Bikes for small people are measured by the wheel size. Here’s a guide to sizing based on age and/or height, but more important is to test ride the bike and make sure it’s comfortable.
Probably the next most important factor is weight. Go for the lightest bike you can, as this will make the bike simpler to get started, easier to control, and more fun to ride. Putting a child on a bike that weighs as much as your adult bike just ain’t fair and risks putting them off for life. Avoid suspension and other unnecessary extras.
Small brakes for small hands
The best kids’ bikes have scaled down components to suit the rider. Most importantly, look for brakes with a shallow reach that can be easily operated by small hands. Cranks (the arms connecting each pedal to the chainring) should be also be an appropriate length.

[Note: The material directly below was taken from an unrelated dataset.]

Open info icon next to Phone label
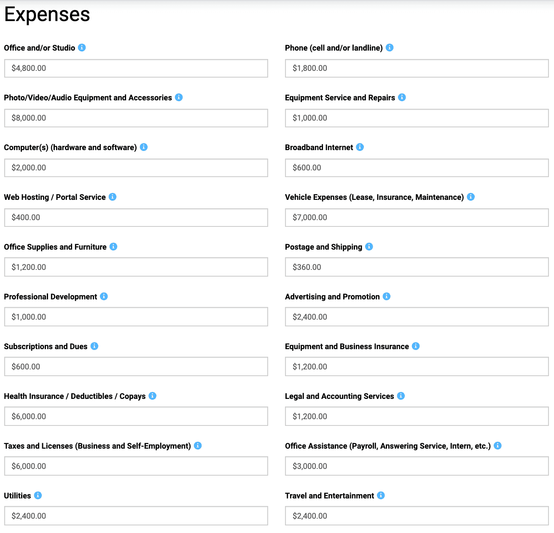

BMX style bikes with low saddles and long cranks create a riding position which is inefficient and soon becomes uncomfortable.
Ditch the stabilisers
Stabilisers give kids a false sense of being able to ride a bike whilst preventing them from learning the most important skill – balance. The best way for pre-schoolers to learn is to start them off on a balance bike. For older children learning to ride for the first time, a regular bike can be converted to a balance bike by removing the pedals, and refitting them once they are confident in balancing and steering. If you want a little help getting them going from a professional instructor, take a look at what training’s available.
Show a little love
Having invested in a decent bike, show it some love by keeping it well maintained. These tips for getting the most from your (grown up) bike apply just as well to smaller ones. A smooth, fast ride is an enjoyable one.
Try before you buy
If at all possible get your child to test a number of bikes. This can be the best way of steering them away from the one with the Batman logo, or the one with stunt pegs, or the one with the basket. Put them on a well-fitting light bike and they’ll work out for themselves that it’ll be a pleasure to ride, and they’ll be more likely to ride it if they feel that it was their choice.